Instructions for the task ▸ Using the records below, copy exactly the part that opens with the line holding "For every named target in this 1280×720" and closes with the line holding "autorská práva (483, 2522)", minus the pictures.

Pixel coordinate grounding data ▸
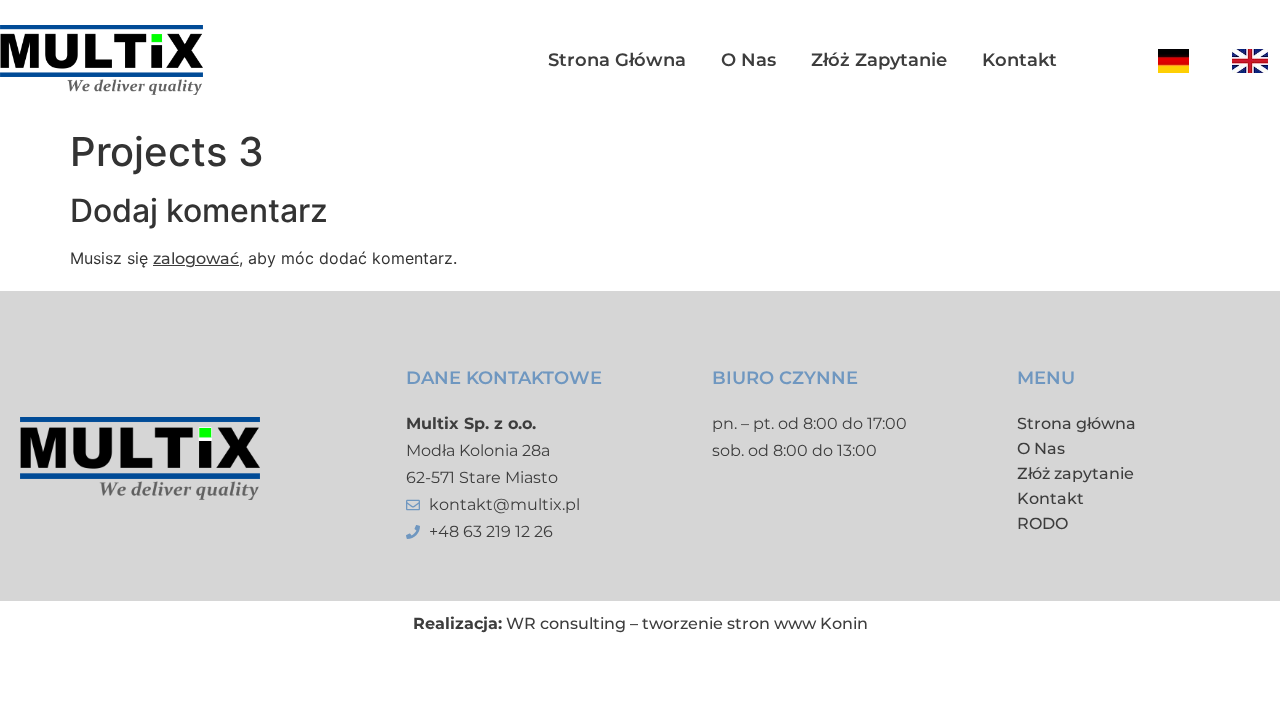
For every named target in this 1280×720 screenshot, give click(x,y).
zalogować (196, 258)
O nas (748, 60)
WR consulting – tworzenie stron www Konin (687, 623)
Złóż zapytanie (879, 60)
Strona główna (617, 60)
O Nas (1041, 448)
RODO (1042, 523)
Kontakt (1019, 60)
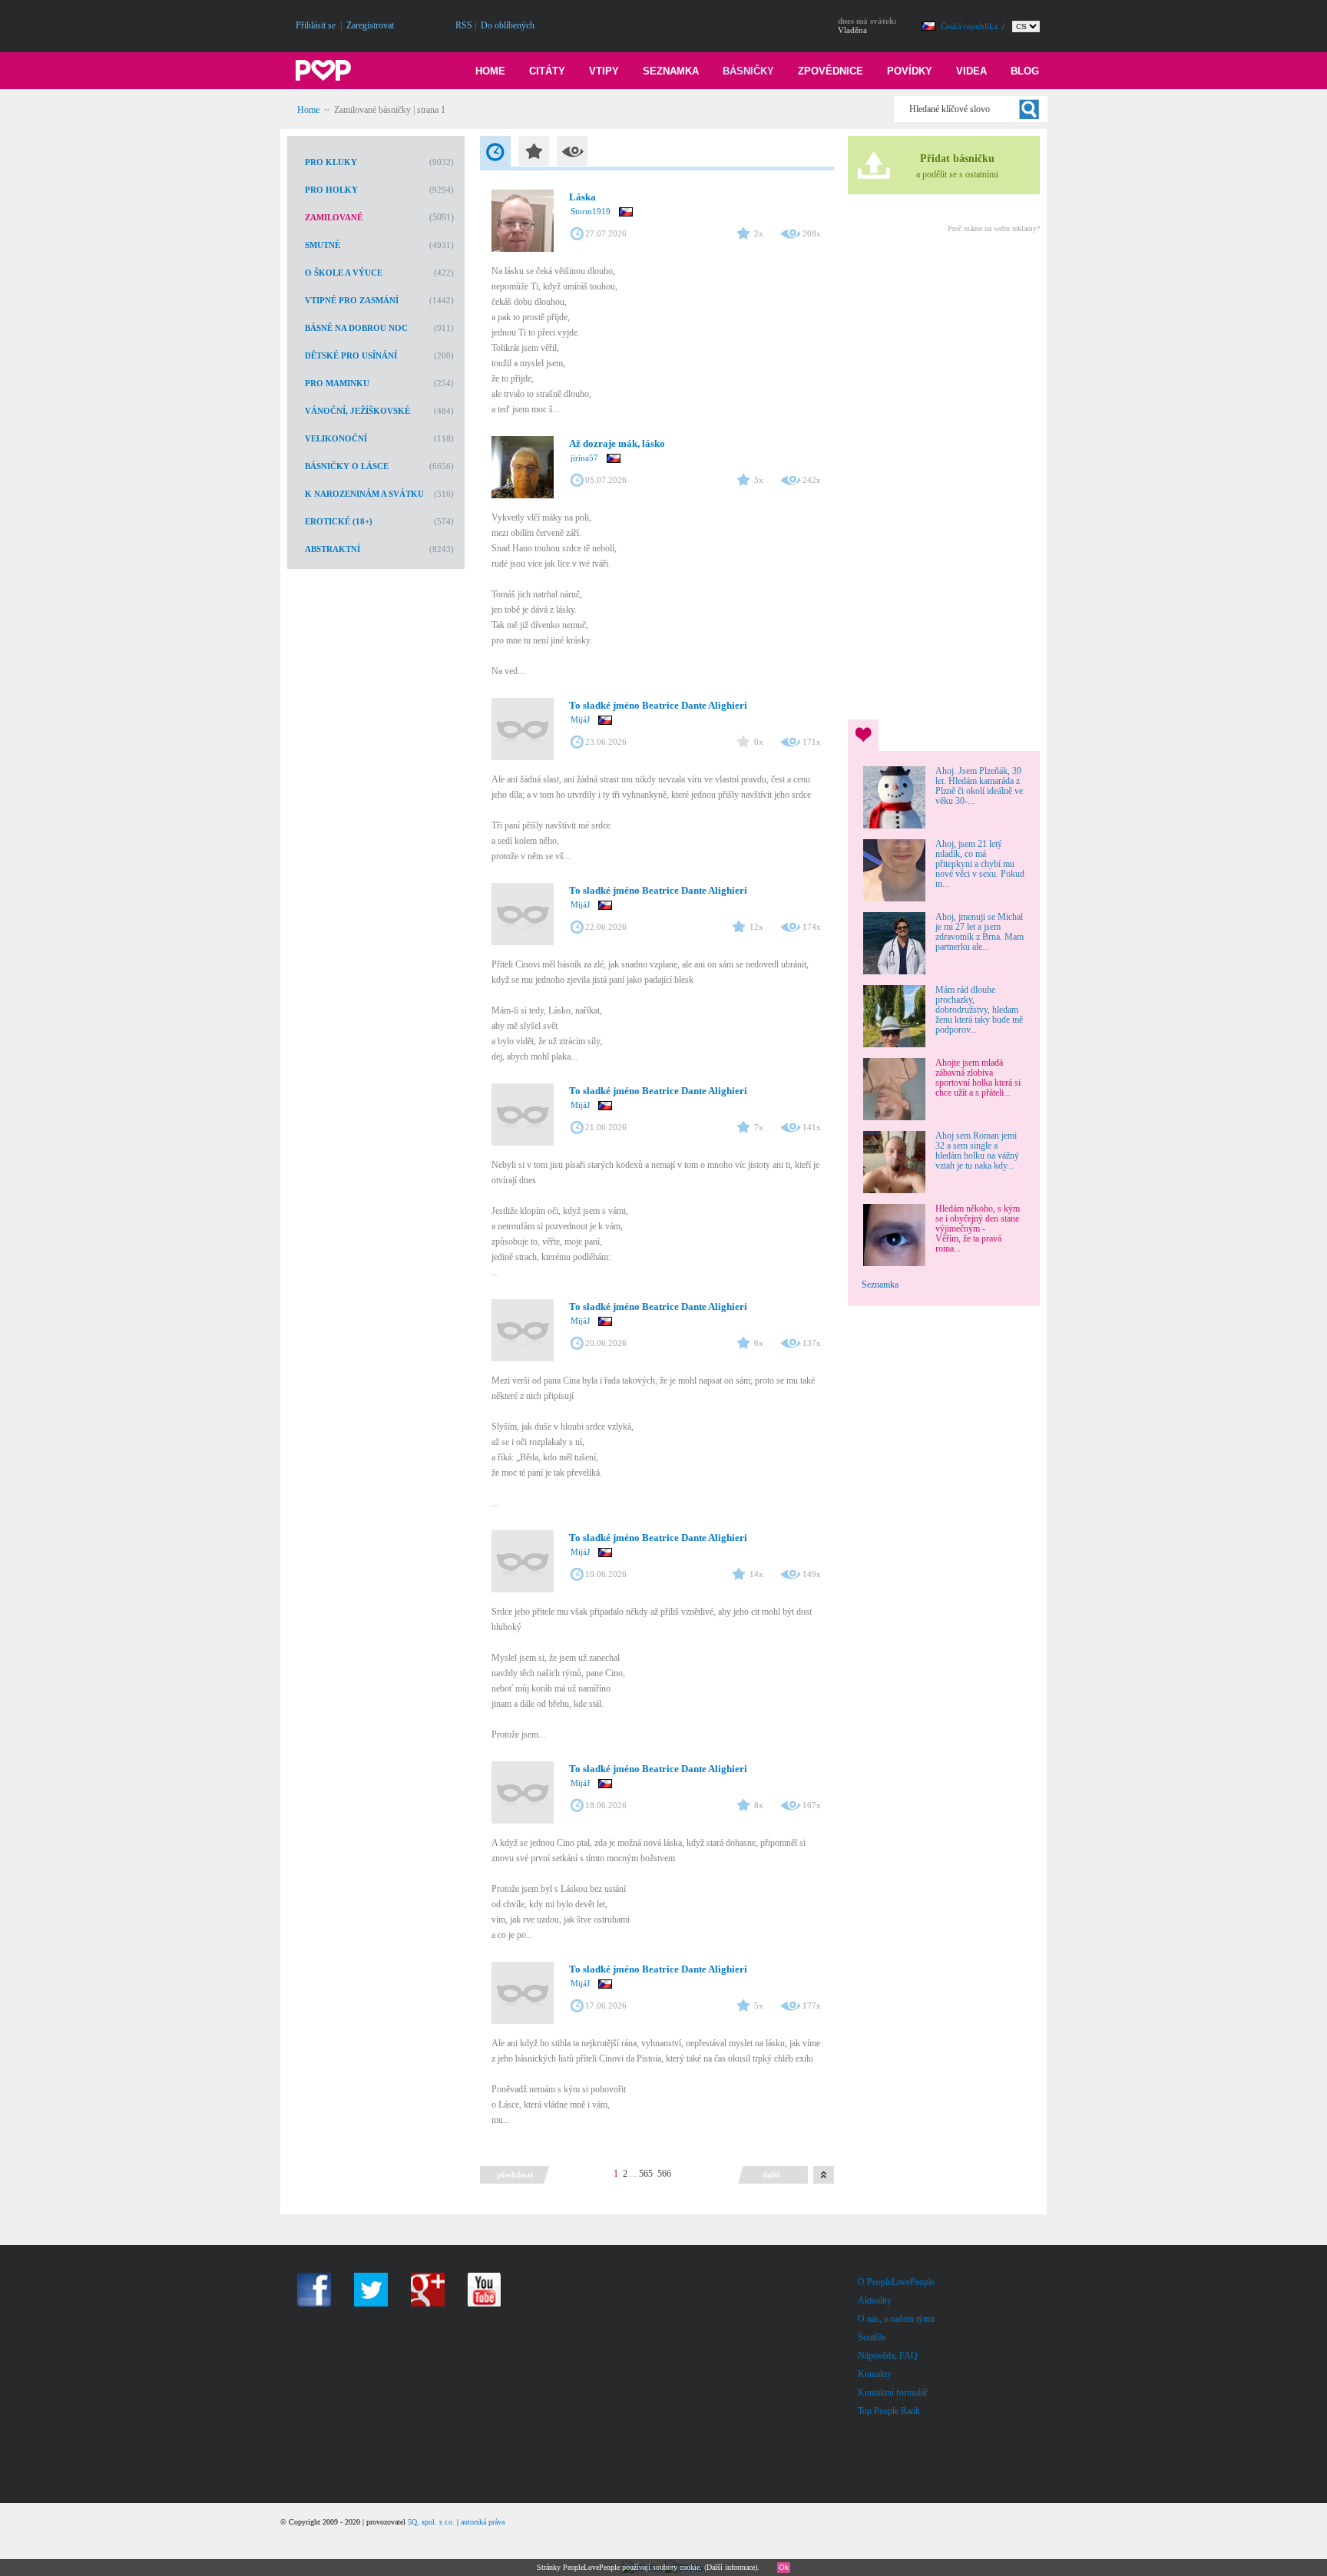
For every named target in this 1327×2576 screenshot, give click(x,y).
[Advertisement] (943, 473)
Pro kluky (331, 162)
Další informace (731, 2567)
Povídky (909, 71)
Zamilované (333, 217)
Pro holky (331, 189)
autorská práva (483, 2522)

---

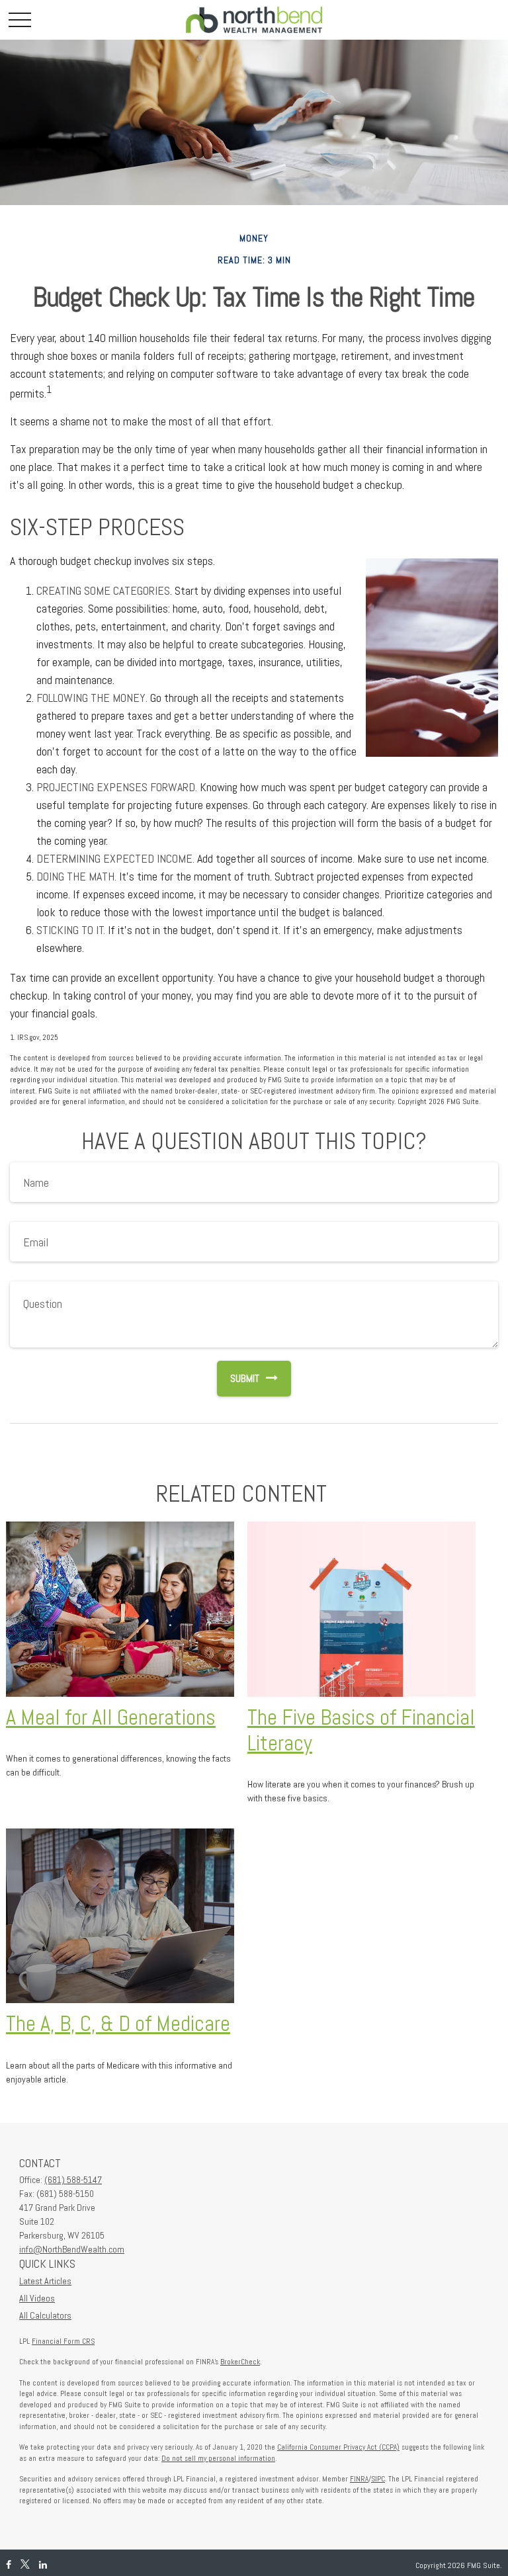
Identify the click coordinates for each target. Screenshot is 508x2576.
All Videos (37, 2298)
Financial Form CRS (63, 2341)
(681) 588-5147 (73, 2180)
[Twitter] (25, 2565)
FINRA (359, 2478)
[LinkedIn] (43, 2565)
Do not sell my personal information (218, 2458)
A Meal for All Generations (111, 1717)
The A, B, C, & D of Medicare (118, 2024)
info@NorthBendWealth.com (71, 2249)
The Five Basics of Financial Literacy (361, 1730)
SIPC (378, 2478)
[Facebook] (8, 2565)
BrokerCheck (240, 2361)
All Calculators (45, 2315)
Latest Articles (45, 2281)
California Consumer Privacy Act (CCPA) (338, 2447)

Solution ▸
For every named target in this 1280×720 screenshot, give click(x,y).
zalogować (196, 258)
O nas (748, 60)
WR consulting – tworzenie stron www Konin (687, 623)
Złóż zapytanie (879, 60)
Strona główna (617, 60)
O Nas (1041, 448)
RODO (1042, 523)
Kontakt (1019, 60)
For every named target in this 1327×2576 screenshot, give click(x,y).
[Advertisement] (943, 473)
Pro kluky (331, 162)
Další informace (731, 2567)
Povídky (909, 71)
Zamilované (333, 217)
Pro holky (331, 189)
autorská práva (483, 2522)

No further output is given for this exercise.